13 Frauen zwischen 42 und 62 beim Tanzen

Sie stehen am vorderen Bühnenrand und schauen erwartungsvoll. Einige umarmen Freundinnen, die am Freitagabend zur Premiere des Tanzprojektes „Get out!“ in die fabrik gekommen sind. Keinesfalls wirken sie angespannt, obwohl die allermeisten zum ersten Mal auf einer Bühne stehen. Nein, die Stimmung, die von dieser Gruppe Frauen im Alter zwischen 42 und 62 Jahren ausgeht, ist entspannt und kraftvoll zugleich. Man fühlt sich willkommen und ist gespannt auf das, was im zweiten Frauentanzprojekt der Choreografinnen Sabine Chwalisz und Malgven Gerbes zu sehen sein wird.

Wie auf Kommando entfernt sich die Gruppe und das Publikum bleibt zunächst vor leerer Bühne sitzen. Anstelle der Akteurinnen selbst sind aus dem Off nur ihre Stimmen, Husten, Wispern und dann intensive Atemgeräusche zu hören. Sind das Probengeräusche? Drehen die Frauen Runden auf dem Sportplatz? Doch ehe man Antwort auf diese Fragen findet, kommt die Gruppe locker von draußen hereingerannt und setzt das auf der Bühne fort.
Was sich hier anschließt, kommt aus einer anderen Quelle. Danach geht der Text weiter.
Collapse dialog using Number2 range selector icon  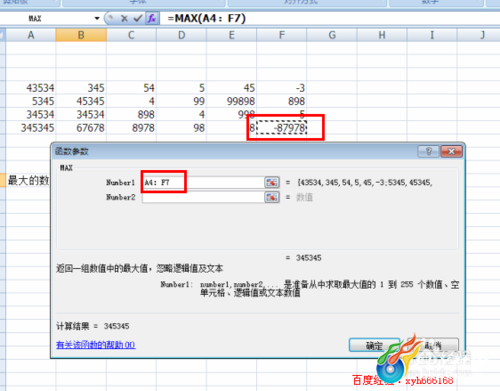click(x=272, y=197)
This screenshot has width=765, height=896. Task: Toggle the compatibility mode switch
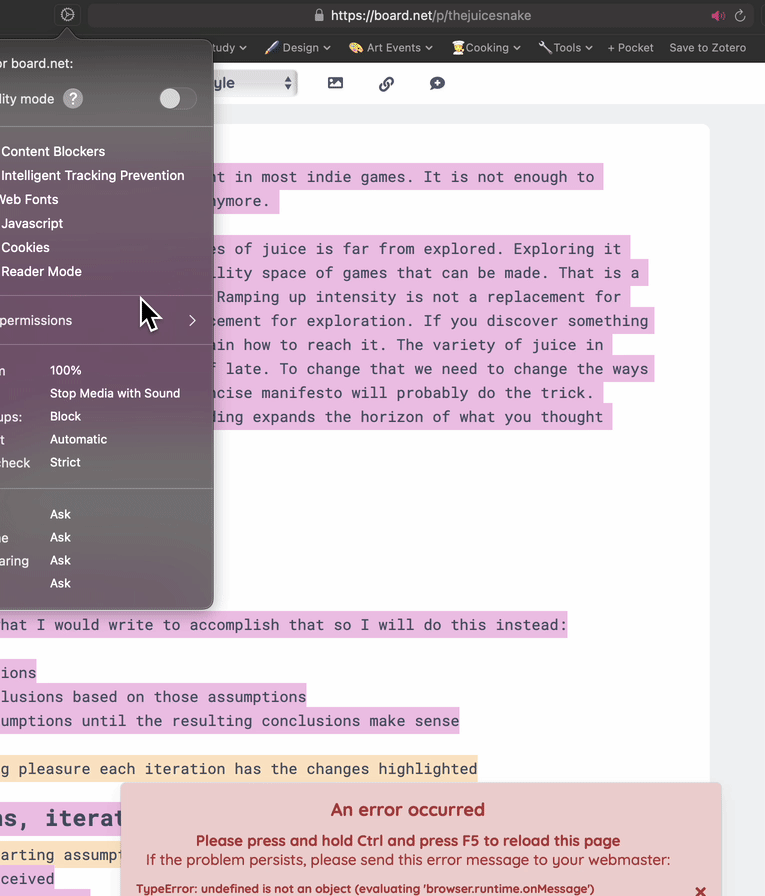click(177, 99)
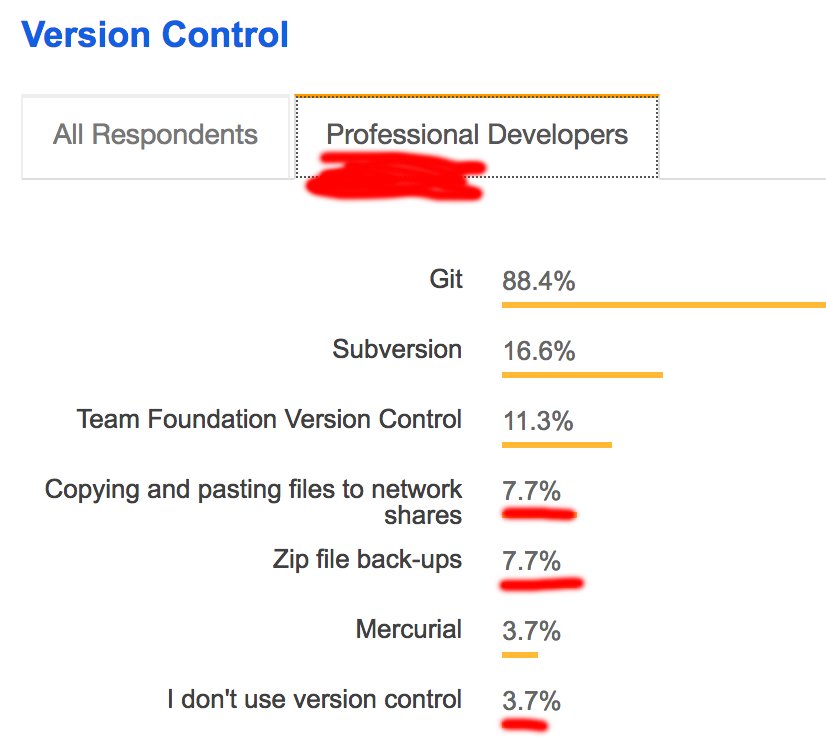Click the 88.4% value for Git
The image size is (826, 748).
pyautogui.click(x=538, y=282)
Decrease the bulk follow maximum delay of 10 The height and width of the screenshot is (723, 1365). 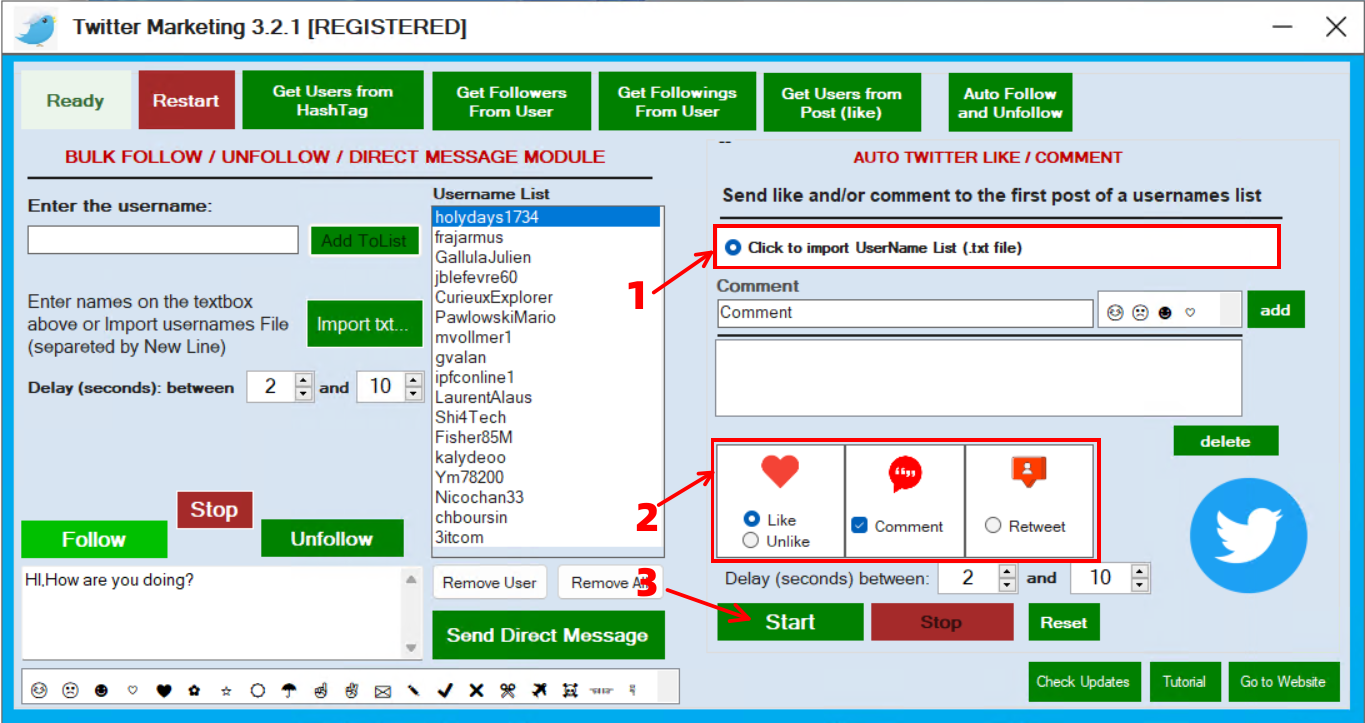[414, 393]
Dieser „Schwarm“ von Frauen ist wunderbar anzuschauen in seiner Geschlossenheit, in seiner Eleganz und Stärke. Und kaum hat man sich an der Gruppe satt gesehen, entdeckt man, wie viele unterschiedliche Gangarten, Tempi, Temperamente und Charaktere in ihr vereinigt sind. Allesamt gestandene Frauen: erdige, luftige, feurige und wässrige. Manche wirken rein äußerlich wie junge Mädchen, andere haben bereits die Majestät des Alters, wieder andere sind scheinbar alterslos burschikos oder ebenso fragil.
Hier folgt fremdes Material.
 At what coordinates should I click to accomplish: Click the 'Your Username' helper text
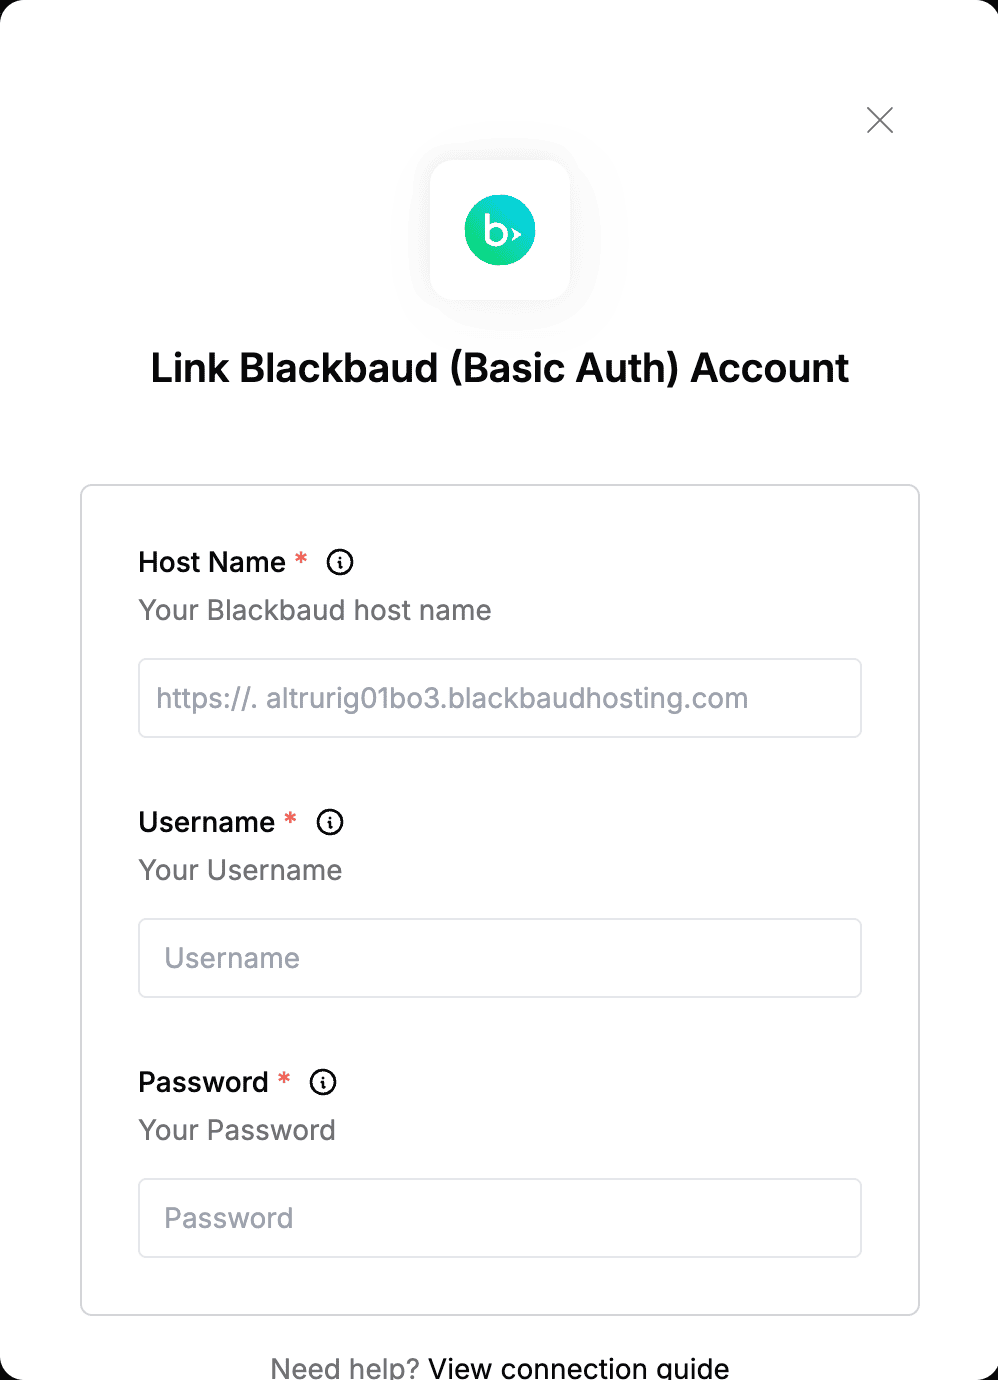(240, 870)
Der erste Teil des Tanzprojektes lebt vollständig von der Improvisation der Darstellerinnen, die die Beziehung zu den anderen und zum Raum erkunden. Bald darauf teilt sich die Gruppe in zwei kleinere – als sei das das Signal zum Entdecken der eigenen Individualität. Jede vergewissert sich ihrer eigenen Kraft und Sinnlichkeit. Besonders berührend ist der Moment, als sich eine ganz grün Gekleidete, die äußerlich wie ein junges Mädchen wirkt, von der Gruppe absondert, und allein im Vordergrund zuerst ein wenig schüchtern, dann trotzig und aufbegehrend ihren Weg sucht. Die Gruppe im Hintergrund ‚hält‘ und beargwöhnt sie dabei.
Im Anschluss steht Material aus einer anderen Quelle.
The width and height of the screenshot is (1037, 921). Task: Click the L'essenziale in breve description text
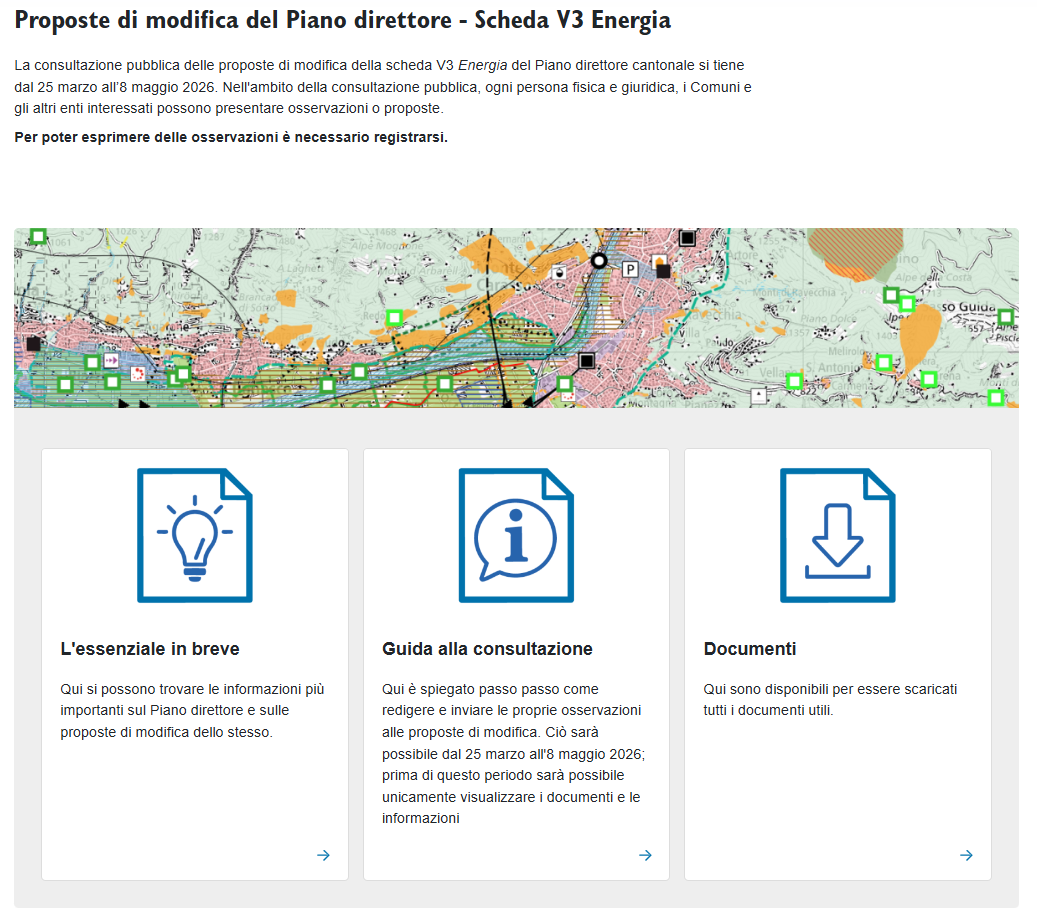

Wer bin ich? Was kann ich? Was will ich? Scheint sie zu fragen, und das fühlt sich für eine Frau jenseits der Vierzig sehr anders und manchmal doch genauso wie in der Pubertät an. Die Projektteilnehmerinnen bekamen zur Selbsterfahrung von Sabine Chwalisz und Malgven Gerbes ganz unterschiedliche Arbeitsaufgaben gestellt. Eine war, allein einen mehrstündigen Spaziergang zu unternehmen, dabei fremde Menschen zu treffen und überraschende Dinge zu finden, die berühren und verändern. Resultate dieser Selbsterkundung wurden im zweiten Teil der Aufführung gezeigt, wobei mit Texten und Requisiten gearbeitet wurde. Doch die Intensität und Poesie des Vorherigen wurde nicht erreicht.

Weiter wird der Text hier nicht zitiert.